§ **Provided passage**

Anyway, I seam to understand that pressure force (force per unit area) actually does have direction (normal to the area element) while pressure itself is isotropic (from the stress tensor).

Roger

 

[Chestermiller]

Yes, it's the normal vector $\vec{n}$ which gives

\vec{dF}=-p\vec{n}dA

Right?

Roger

So the fun lessons are over?

I guess for now, unless you have any other specific questions.

Anyway, I seam to understand that pressure force (force per unit area) actually does have direction (normal to the area element) while pressure itself is isotropic (from the stress tensor).

Yes, it is isotropic in the sense the pressure force on an area of any arbitrary orientation is perpendicular to that area. This is, it acts the same in all directions.

Chet

 

[rogerk8]

I guess for now, unless you have any other specific questions.

Yes, it is isotropic in the sense the pressure force on an area of any arbitrary orientation is perpendicular to that area. This is, it acts the same in all directions.

Chet

Here comes a specific question.

Just to warm up, I have gotten interested in the nature of pressure because this is one way of looking at a Tokamak Fusion Reactor.

There seams to be several approaches in how to try to understand how a plasma behaves.

One approach is to consider it as a fluid.

Anyway, pressure is a key ingredience in all approaches (p=nkT, for instance).

And up to now I haven't had a clue what pressure really is.

The studies I mentioned I took back in the 90's where both about plasma physics.

I took them because I really love the idea of harvesting our sun's way of producing energy.

After that we can say goodbye to oil (and other inefficient ways of producing energy, like windmills for instance).

Well these are grandios thoughts, but I love them.

I should point out that I was not so good in school.

While I was attending Chalmers University of Technology here in Gothenburg (Sweden) I almost only got 3's (on a scale from 3 to 5).

But I am very proud to say that in Electromagnetic Field Theory i got 4's in both courses.

I am not only proud about this but 25 years later I long to work with Maxwell's equations again.

I love Maxwell's equations!

§ **To-do list**
1. Copy the passage from the forum thread on pressure, starting at "The studies I" and ending at "in both courses.".
2. Continue the forum thread on pressure and plasma physics from its final sentence.

§ **Material**
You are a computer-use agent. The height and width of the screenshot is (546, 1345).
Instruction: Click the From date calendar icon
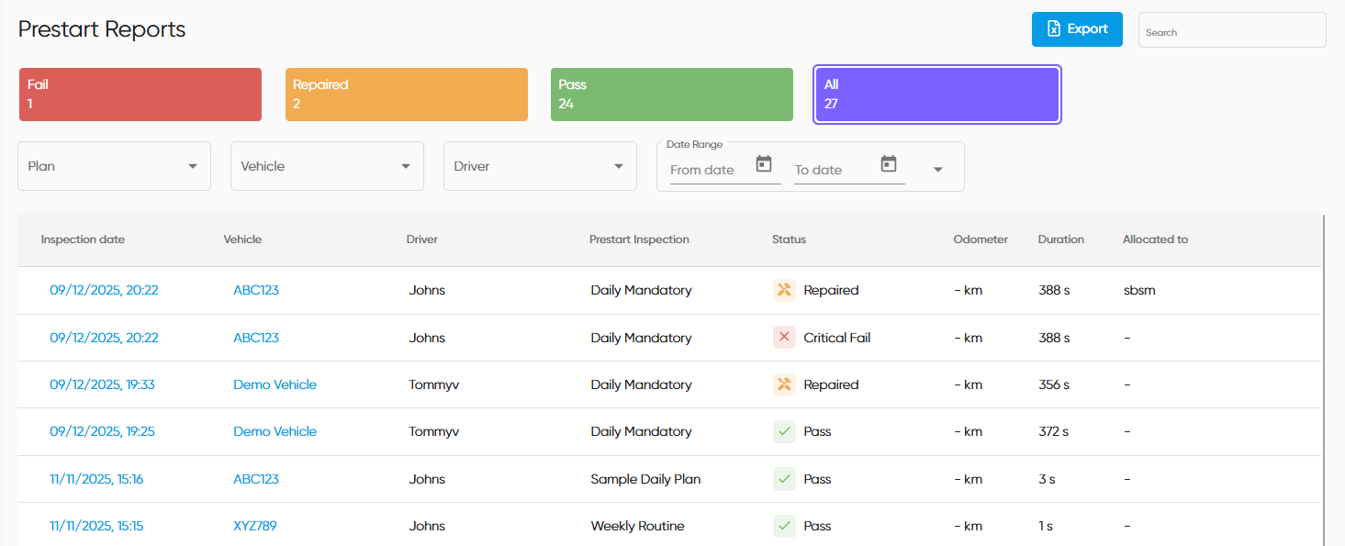(764, 164)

§ **Results for the exercise**
1.
The studies I mentioned I took back in the 90's where both about plasma physics.

I took them because I really love the idea of harvesting our sun's way of producing energy.

After that we can say goodbye to oil (and other inefficient ways of producing energy, like windmills for instance).

Well these are grandios thoughts, but I love them.

I should point out that I was not so good in school.

While I was attending Chalmers University of Technology here in Gothenburg (Sweden) I almost only got 3's (on a scale from 3 to 5).

But I am very proud to say that in Electromagnetic Field Theory i got 4's in both courses.

2.
Which I still don't understand though :D

So I guess my question to you is if you may want to guide me through personal MHD studies which I now will move on to.

Roger

 

[Chestermiller]

Sorry. MHD is not my area. But maybe other members of PF can help you. Try starting some threads and see it your questions are satisfactorily answered.

Chet

 

[rogerk8]

Sorry. MHD is not my area. But maybe other members of PF can help you. Try starting some threads and see it your questions are satisfactorily answered.

Chet

But please remember Chet, you have opened my eyes when it comes to pressure.

Thanks!

Roger

 

[rogerk8]

Hi Chet, my friend!

I really like you and all the effort you have putten down into helping me.

All of this without a single referation to basic links or litterature, thanks!

I have a new problem that you might want to help me with:

Let's say we have:

\vec{E}=E_x\vec{i}_x+E_y\vec{i}_y+E_z\vec{i}_z

and

\vec{B}=B_x\vec{i}_x+B_y\vec{i}_y+B_z\vec{i}_z

and the Lorentz Force

0=q(\vec{E}+\vec{v}X\vec{B})

which due to

\vec{E}X\vec{B}=\vec{B}X(\vec{v}X\vec{B})=vB^2-B(\vec{v}\cdot \vec{B})

and transverse components only, gives

v_{gc}=\frac{\vec{E}X\vec{B}}{B^2}

where Vgc is the guiding center drift of the charged particles in a magnetic field with an electric field.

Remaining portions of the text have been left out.